-- Extracted records --
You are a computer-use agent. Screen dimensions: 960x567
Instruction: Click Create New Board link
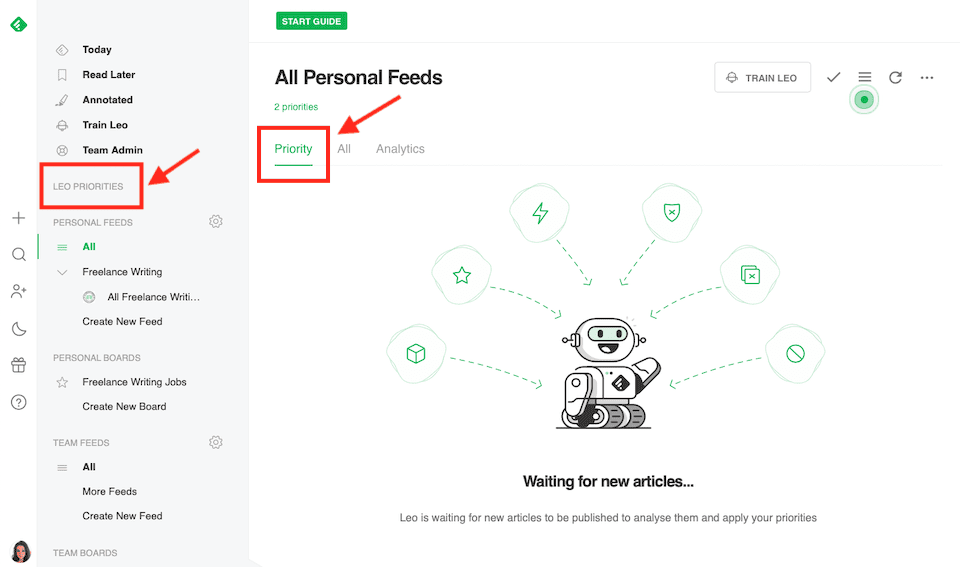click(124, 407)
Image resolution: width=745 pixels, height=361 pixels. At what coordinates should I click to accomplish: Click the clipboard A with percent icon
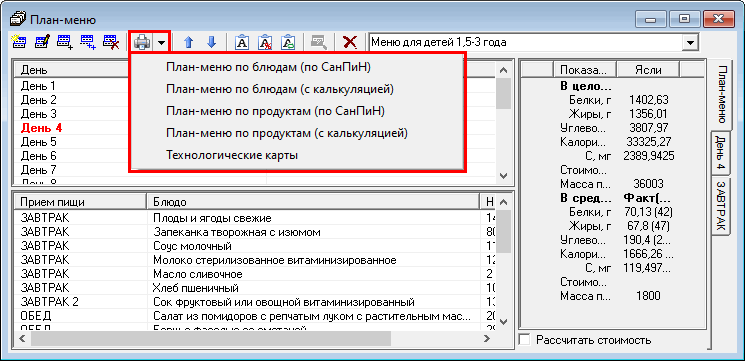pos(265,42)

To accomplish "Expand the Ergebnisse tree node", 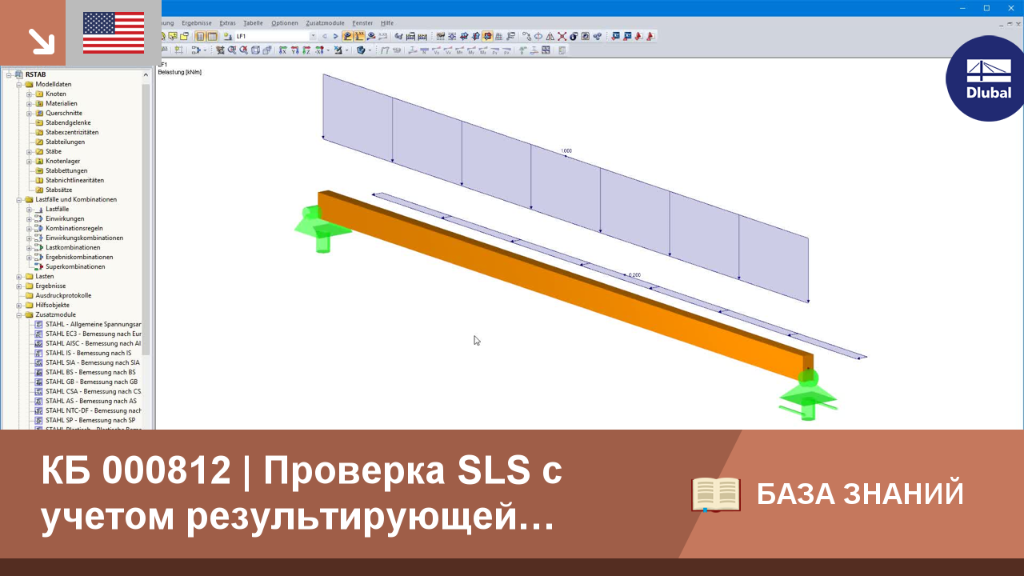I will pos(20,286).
...
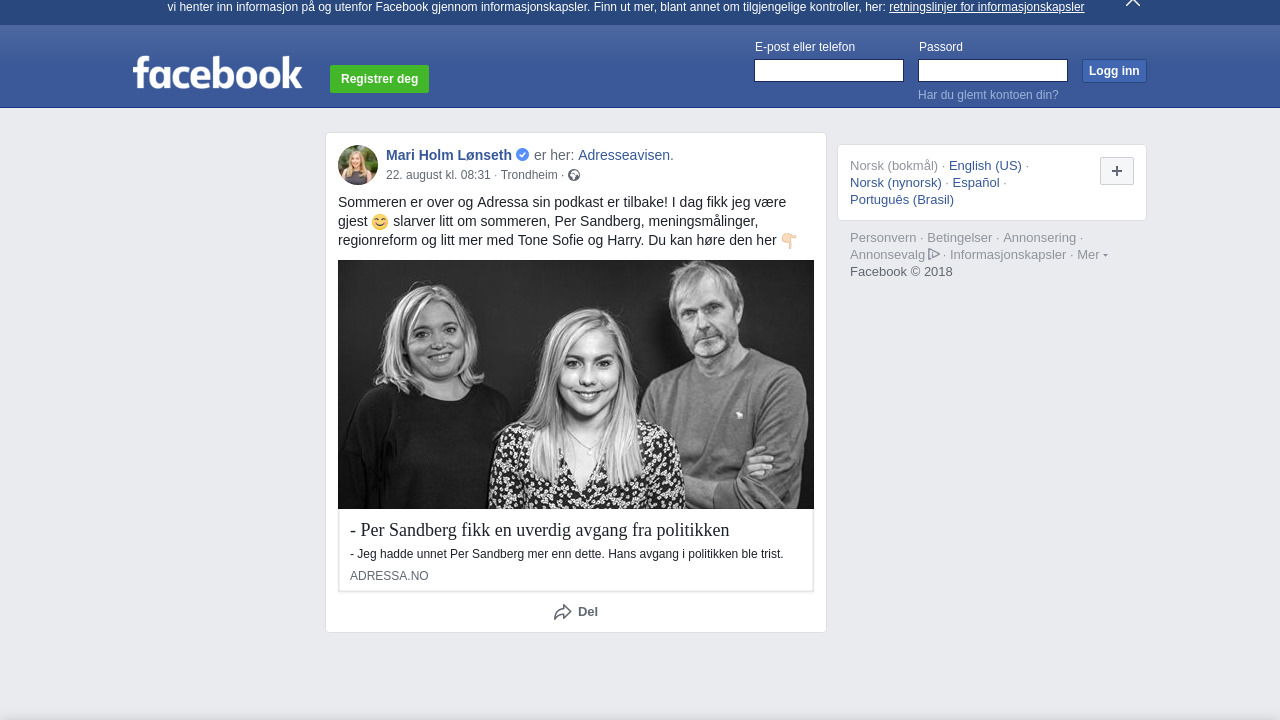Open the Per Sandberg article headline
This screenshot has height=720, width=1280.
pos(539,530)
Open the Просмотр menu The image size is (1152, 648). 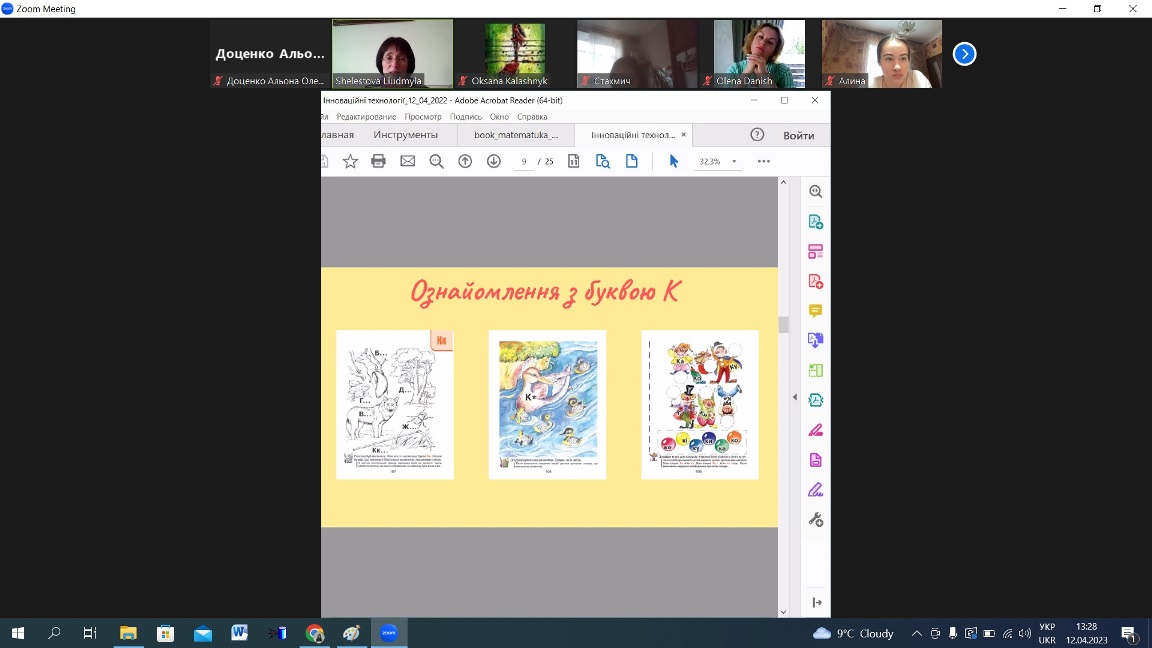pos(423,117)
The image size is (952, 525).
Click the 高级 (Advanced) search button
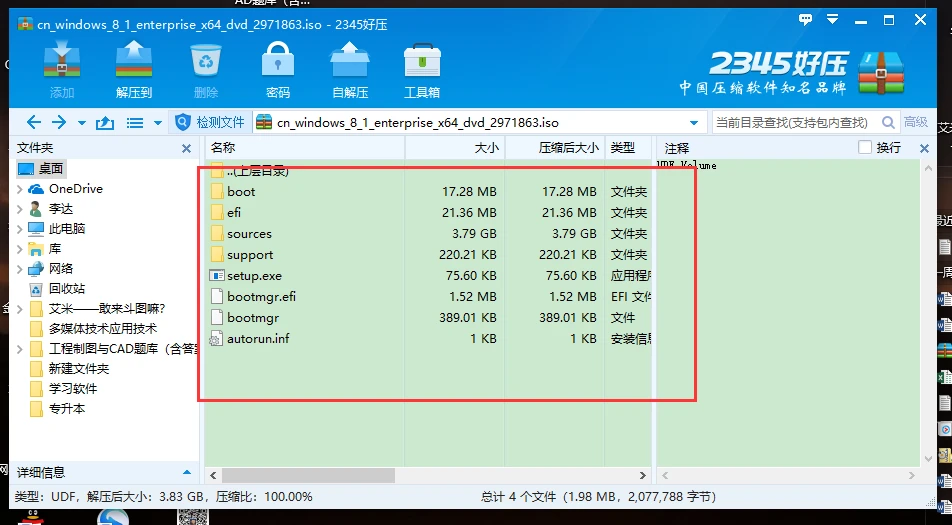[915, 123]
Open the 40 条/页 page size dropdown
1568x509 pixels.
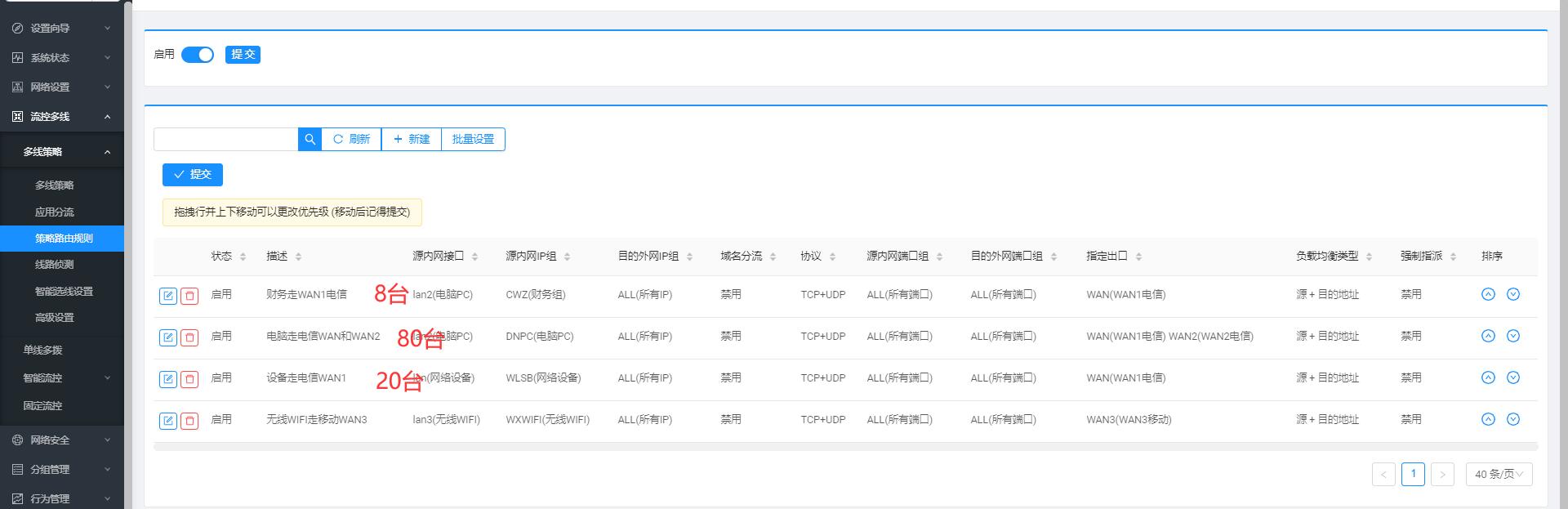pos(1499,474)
==
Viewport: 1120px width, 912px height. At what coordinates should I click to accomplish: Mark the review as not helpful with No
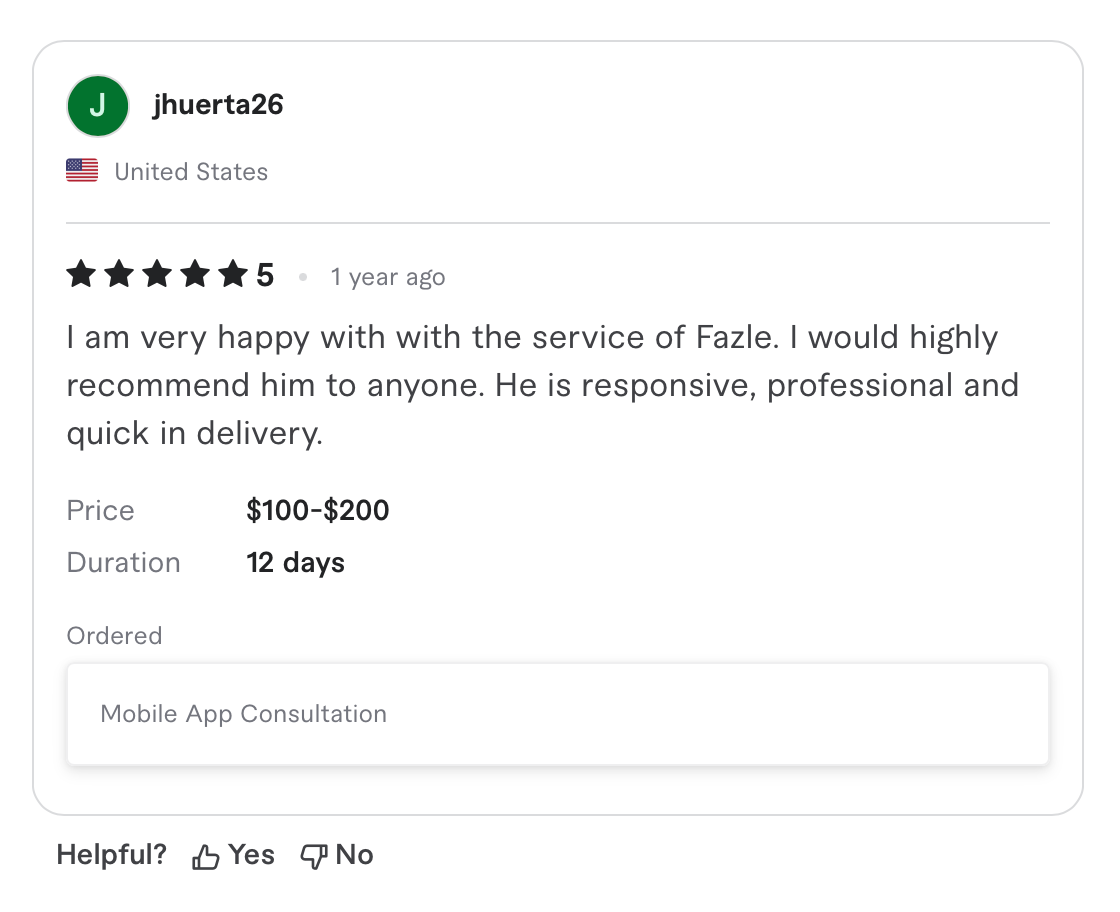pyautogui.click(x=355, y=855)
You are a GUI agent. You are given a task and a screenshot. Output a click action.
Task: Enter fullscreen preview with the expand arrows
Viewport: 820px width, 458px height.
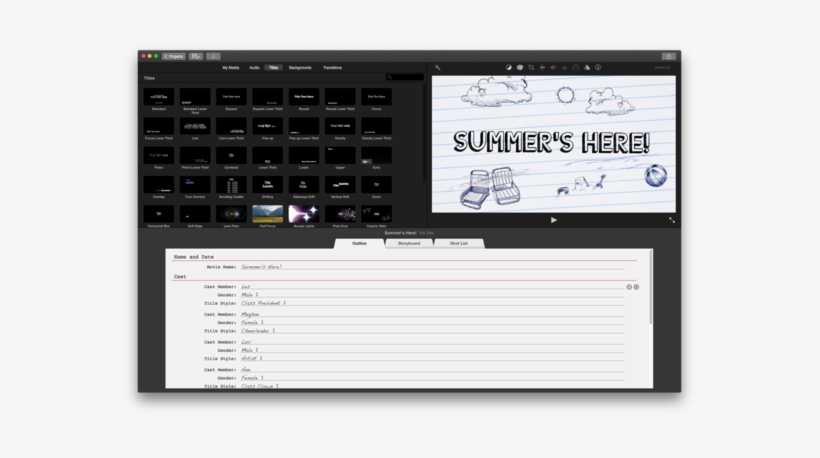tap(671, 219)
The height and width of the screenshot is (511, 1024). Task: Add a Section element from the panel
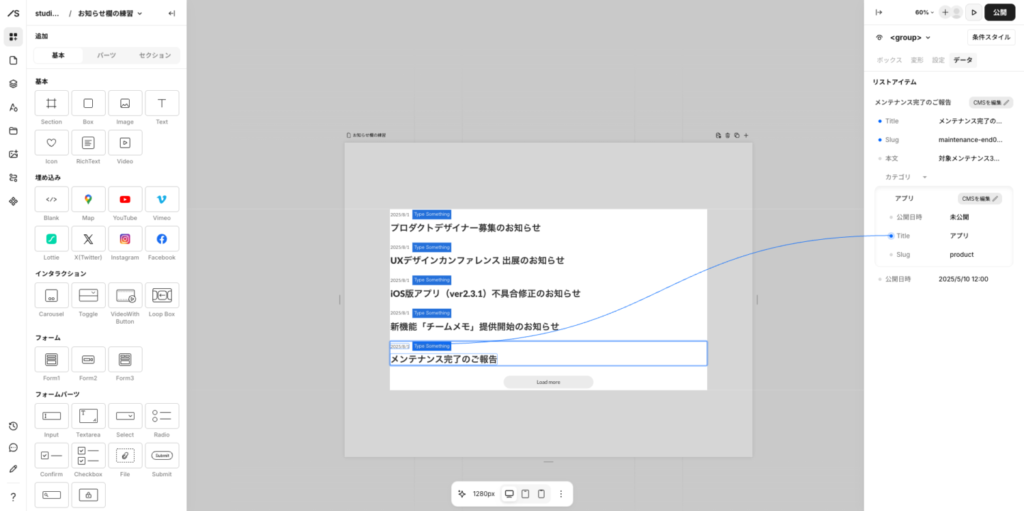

-- Instructions to follow --
Pictures in the material above should be skipped; print exactly the lines from the one with "Task: Enter fullscreen" through the one with "The height and".

-- Output --
Task: Enter fullscreen preview with the expand arrows
Viewport: 820px width, 458px height.
tap(671, 219)
The height and width of the screenshot is (511, 1024). Task: Add a Section element from the panel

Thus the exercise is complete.